We are seeking a highly motivated Junior Consultant Data Engineer to join our dynamic data engineering team. The ideal candidate will have experience in data engineering technologies and be eager to learn and grow within the role. This position will involve working with .NET, ETL processes, Python, PySpark, Hive, and will also include opportunities to work with ChatGPT and machine learning models.
Responsibilities
Develop and maintain ETL processes to extract, transform, and load data from various sources.

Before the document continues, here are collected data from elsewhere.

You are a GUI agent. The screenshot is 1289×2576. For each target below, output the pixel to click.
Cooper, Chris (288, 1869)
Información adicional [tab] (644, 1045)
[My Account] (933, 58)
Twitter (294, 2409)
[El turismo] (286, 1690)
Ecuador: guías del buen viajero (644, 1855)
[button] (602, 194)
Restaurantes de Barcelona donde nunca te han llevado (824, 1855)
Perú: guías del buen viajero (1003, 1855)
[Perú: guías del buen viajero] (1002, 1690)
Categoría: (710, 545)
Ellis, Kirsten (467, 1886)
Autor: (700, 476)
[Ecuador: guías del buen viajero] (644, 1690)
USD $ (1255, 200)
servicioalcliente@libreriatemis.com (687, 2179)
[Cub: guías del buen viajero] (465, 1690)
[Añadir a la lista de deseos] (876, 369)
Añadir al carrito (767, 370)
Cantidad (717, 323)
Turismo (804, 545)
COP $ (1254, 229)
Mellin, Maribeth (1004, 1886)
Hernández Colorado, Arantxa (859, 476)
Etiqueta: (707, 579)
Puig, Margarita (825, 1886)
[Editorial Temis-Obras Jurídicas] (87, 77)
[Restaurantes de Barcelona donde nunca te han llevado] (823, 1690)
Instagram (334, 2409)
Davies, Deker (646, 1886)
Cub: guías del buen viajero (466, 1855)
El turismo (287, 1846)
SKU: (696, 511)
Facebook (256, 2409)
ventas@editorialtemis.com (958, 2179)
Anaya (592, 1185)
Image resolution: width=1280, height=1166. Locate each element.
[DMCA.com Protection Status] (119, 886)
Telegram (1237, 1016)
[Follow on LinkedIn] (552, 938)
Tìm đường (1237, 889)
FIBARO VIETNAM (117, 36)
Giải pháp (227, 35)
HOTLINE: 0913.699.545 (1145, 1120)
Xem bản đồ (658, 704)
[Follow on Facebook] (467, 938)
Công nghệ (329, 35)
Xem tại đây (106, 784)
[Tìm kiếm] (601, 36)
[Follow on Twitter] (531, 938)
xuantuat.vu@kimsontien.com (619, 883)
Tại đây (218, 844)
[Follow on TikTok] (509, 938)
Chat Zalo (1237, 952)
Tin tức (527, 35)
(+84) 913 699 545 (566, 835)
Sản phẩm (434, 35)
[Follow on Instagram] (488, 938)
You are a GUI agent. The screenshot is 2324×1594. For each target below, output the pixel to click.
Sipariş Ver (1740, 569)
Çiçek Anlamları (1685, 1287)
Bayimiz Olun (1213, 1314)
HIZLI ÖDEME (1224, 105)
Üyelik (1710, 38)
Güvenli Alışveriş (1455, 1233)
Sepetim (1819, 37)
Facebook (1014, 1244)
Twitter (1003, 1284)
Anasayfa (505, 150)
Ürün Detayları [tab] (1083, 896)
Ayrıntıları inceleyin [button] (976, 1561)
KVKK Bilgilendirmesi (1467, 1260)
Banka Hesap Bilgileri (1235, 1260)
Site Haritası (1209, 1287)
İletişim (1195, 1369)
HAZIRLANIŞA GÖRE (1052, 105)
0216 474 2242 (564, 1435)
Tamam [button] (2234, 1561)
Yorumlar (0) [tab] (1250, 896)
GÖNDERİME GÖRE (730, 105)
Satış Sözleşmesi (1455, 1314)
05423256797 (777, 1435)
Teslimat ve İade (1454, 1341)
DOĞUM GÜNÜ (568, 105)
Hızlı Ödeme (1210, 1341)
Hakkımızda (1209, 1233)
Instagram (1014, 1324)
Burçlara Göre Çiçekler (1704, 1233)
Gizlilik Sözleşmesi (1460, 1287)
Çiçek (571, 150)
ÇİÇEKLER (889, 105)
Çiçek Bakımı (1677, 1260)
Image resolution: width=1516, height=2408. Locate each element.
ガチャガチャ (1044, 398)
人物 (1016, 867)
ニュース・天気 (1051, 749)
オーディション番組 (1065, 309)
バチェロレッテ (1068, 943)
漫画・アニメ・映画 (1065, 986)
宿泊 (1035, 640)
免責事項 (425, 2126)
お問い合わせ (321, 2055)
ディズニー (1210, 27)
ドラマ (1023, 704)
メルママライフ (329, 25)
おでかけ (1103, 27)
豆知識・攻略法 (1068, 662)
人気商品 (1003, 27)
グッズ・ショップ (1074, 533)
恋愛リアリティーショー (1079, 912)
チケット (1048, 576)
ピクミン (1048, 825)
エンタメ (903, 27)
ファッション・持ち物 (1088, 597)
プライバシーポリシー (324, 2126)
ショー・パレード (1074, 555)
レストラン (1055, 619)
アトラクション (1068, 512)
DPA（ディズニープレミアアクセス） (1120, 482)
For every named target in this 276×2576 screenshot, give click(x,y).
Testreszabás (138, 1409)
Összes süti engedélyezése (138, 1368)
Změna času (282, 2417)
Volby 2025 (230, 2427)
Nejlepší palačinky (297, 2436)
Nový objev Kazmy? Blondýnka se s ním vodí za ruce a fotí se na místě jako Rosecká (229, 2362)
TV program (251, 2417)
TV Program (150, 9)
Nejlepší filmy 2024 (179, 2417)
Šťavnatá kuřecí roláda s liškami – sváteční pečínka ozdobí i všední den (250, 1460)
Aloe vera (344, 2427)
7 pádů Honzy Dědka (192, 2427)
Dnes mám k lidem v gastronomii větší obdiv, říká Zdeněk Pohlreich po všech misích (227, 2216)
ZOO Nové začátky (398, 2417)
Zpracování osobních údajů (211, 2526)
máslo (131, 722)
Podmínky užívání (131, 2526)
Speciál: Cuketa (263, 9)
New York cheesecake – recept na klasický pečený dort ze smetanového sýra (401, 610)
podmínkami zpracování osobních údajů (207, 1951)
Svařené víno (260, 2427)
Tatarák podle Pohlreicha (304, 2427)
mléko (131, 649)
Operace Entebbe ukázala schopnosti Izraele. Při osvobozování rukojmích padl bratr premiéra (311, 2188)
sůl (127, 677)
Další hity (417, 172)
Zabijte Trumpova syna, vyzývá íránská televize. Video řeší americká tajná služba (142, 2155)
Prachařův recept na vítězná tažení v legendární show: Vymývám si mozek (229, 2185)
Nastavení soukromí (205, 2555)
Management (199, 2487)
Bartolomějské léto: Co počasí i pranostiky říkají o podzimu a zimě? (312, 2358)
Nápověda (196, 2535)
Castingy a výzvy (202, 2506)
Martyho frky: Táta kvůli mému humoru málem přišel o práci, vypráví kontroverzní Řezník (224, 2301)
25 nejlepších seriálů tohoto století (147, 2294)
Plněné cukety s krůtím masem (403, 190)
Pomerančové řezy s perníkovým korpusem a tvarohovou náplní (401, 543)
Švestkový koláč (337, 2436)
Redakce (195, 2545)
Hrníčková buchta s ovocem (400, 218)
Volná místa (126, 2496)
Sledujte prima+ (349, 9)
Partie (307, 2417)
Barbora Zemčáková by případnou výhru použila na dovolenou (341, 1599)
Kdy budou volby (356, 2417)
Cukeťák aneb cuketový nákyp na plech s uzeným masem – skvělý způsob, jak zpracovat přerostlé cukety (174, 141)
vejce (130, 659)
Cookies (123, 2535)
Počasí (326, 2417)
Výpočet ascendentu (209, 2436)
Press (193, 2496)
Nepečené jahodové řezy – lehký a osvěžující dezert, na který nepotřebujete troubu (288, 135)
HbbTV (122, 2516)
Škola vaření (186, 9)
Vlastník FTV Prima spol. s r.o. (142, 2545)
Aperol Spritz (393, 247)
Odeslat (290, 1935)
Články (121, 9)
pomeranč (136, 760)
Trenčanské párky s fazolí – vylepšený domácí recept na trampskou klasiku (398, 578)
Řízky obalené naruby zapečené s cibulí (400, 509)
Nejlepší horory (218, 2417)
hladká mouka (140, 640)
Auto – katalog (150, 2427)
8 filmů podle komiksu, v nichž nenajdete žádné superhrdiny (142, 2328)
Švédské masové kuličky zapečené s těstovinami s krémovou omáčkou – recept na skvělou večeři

Use .NET to develop data integration and processing solutions.
Work with Python and PySpark for data processing and analysis.
Utilize Hive for data warehousing solutions.
Assist in the implementation and integration of ChatGPT and machine learning models into data pipelines.
Collaborate with data scientists and other stakeholders to understand data requirements and deliver solutions.
Optimize and troubleshoot data processes for performance and reliability.
Maintain documentation of data engineering processes and workflows.
Stay updated with the latest industry trends and technologies in data engineering and machine learning.
Requirements
Bachelor’s degree in Computer Science, Information Technology, Data Science, or a related field.
Proven experience in data engineering or software development.
Proficiency in .NET for data processing and integration.
Experience with ETL processes and tools.
Strong programming skills in Python.
Familiarity with PySpark and Hive for big data processing.
Basic understanding of ChatGPT and machine learning models.
Strong analytical and problem-solving skills.
Excellent communication and teamwork skills.
Willingness to learn and adapt to new technologies and methodologies.
Preferred Qualifications
Experience with cloud platforms (e.g., AWS, Azure, Google Cloud).
Knowledge of data modeling and database design.
Familiarity with other big data technologies and frameworks.
Understanding of DevOps practices and CI/CD pipelines.
Exposure to machine learning frameworks and libraries (e.g., TensorFlow, PyTorch).